| HN Mirror

Y	Hacker News new \| ask \| show \| jobs


	by amelius 2801 days ago
	Nice in theory, but in practice you wouldn't implement it like that, especially if the words can be longer than your machine integer allows. Sorting and comparing is more elegant than invoking a BigNum library, imho (and has smaller footprint). This shows that theoretical elegance != implementation elegance.

5 comments

LukeShu 2800 days ago

I was curious how soon overflowing a native integer would come up. The "worst case" would be all "z"s (which map to 103), so how many characters does floor(log_103(2^n-1)) get you?

    int32  zzzz      (4 characters)
    uint32 zzzz      (4 characters)
    int64  zzzzzzzzz (9 characters)
    uint64 zzzzzzzzz (9 characters)

But that's the worst case, not many real words have several "z"s in them.
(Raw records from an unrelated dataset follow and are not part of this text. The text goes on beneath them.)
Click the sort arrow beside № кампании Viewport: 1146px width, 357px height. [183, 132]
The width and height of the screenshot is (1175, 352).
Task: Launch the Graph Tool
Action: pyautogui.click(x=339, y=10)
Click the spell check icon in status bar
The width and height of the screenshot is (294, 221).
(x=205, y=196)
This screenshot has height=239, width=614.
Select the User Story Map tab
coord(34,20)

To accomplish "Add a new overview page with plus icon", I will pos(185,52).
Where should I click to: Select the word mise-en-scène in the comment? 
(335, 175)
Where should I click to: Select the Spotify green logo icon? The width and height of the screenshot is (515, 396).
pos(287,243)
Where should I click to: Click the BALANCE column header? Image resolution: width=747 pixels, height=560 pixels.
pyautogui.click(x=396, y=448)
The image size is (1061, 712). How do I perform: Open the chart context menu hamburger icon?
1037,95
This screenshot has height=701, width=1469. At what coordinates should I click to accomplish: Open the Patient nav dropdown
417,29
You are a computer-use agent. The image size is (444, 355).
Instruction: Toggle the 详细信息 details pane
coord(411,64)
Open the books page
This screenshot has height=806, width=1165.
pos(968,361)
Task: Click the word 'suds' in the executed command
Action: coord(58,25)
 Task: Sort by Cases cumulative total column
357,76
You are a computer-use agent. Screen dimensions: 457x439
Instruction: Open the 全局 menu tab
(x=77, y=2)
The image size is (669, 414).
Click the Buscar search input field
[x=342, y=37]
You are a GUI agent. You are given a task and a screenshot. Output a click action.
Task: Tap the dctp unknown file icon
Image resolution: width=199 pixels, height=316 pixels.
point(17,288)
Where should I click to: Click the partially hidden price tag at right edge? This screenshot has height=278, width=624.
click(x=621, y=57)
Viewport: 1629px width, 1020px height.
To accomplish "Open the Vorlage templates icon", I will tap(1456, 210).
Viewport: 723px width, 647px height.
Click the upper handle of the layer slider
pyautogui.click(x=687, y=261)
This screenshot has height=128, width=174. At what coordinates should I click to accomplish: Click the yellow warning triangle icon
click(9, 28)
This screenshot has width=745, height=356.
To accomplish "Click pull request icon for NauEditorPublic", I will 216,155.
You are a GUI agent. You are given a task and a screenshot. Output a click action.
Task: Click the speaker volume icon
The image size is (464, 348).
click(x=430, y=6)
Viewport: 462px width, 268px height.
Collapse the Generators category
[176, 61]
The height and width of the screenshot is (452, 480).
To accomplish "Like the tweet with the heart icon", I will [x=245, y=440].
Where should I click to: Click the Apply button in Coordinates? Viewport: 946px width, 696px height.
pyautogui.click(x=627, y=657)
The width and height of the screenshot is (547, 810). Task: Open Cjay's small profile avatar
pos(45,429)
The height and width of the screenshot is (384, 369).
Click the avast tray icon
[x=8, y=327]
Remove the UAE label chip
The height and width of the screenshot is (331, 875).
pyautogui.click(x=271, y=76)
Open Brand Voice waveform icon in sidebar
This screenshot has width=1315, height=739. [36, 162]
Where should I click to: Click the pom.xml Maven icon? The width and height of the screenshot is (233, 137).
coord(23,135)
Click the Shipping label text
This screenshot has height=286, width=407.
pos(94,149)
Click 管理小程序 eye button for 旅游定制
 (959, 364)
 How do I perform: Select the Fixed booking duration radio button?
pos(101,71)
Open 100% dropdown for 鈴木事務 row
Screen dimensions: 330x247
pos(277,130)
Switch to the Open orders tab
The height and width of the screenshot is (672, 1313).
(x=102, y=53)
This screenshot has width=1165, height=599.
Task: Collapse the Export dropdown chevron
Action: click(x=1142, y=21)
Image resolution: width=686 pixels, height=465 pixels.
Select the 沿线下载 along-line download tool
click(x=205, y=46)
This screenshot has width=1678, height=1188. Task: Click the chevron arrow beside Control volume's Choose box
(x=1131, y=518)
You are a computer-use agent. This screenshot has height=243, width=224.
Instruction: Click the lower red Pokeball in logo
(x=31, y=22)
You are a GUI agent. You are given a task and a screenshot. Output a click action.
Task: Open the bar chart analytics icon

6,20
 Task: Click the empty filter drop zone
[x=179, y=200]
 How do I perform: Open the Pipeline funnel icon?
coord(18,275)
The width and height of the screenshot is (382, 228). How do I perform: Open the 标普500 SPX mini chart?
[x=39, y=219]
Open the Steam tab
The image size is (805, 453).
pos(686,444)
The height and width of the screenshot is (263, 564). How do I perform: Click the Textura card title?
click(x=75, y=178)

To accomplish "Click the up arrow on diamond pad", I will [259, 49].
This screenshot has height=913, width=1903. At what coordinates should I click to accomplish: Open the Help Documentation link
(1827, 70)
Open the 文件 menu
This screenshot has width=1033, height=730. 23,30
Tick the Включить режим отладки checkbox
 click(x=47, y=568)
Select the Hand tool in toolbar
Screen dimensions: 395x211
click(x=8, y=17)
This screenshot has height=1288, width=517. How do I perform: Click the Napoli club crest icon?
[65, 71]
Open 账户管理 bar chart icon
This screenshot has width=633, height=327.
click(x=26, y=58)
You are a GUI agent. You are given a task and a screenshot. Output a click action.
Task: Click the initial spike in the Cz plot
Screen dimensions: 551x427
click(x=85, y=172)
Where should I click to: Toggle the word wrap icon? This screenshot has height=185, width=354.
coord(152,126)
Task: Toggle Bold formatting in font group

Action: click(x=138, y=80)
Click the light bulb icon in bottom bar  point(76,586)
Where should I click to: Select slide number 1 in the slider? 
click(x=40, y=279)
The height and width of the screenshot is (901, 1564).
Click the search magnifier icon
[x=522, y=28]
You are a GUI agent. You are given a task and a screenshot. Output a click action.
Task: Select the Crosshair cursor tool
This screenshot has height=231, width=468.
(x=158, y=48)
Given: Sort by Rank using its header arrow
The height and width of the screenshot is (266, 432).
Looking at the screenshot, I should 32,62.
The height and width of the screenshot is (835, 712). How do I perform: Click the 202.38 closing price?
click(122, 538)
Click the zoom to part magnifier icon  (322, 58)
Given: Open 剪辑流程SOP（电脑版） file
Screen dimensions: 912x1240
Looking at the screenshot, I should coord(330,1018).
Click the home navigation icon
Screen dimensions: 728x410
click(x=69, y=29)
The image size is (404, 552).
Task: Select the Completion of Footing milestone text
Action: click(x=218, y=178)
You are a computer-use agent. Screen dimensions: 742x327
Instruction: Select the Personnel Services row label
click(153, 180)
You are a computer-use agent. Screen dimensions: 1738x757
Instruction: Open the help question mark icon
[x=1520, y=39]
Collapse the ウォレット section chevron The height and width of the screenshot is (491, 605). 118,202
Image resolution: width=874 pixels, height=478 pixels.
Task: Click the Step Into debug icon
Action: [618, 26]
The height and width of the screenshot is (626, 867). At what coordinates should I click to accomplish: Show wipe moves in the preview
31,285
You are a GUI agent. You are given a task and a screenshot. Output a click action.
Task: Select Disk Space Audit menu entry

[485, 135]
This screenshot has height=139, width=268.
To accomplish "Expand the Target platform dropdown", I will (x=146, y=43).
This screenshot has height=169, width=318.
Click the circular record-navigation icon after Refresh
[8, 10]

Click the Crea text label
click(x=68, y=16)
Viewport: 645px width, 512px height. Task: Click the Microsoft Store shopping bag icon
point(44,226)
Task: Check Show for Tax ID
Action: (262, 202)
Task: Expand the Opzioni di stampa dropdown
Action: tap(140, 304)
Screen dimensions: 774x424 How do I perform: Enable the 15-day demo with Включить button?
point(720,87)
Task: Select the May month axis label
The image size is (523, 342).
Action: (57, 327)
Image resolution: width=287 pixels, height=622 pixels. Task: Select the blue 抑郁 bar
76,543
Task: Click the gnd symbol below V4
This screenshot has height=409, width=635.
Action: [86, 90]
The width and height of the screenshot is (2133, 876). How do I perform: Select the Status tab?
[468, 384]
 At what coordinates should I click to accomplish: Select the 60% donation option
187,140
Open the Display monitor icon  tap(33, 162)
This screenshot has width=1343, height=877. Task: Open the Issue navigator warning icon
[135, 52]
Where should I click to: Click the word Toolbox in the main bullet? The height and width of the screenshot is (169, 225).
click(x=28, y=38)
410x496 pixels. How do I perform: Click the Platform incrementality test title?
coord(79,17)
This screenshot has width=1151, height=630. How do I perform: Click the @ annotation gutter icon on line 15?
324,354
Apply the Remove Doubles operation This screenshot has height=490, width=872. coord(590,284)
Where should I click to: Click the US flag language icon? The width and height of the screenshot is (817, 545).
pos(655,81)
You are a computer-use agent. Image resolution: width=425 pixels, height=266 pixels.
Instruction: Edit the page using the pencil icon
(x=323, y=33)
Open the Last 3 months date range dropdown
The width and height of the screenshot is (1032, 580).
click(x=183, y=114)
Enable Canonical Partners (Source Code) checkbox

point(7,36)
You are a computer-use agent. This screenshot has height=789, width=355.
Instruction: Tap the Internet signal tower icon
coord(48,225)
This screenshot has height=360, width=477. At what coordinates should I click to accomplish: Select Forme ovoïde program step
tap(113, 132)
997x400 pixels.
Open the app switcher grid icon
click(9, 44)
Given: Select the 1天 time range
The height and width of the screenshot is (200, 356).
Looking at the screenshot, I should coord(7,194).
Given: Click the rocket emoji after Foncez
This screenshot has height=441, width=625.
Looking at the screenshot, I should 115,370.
How often are real words affected? I did some experiments with /usr/share/dict/words:

    1-( 36123/123115) = 70%  overflow int32
    1-( 39774/123115) = 68%  overflow uint32
    1-(117909/123115) = 4.2% overflow int64
    1-(118533/123115) = 3.7% overflow uint64

link

mturmon 2800 days ago

Hmm, nice result. That makes me want to map letters onto primes in order of frequency. So "e" is 2, "t" is 3, etc., see: http://pi.math.cornell.edu/~mec/2003-2004/cryptography/subs/...

link

romwell 2800 days ago

At this point, you're yak shaving, where the sane thing to do is simply to count the number of times each letter occurs.

Better complexity-wise as well, both in terms of speed and storage: O(n) and O(1), respectively. [1]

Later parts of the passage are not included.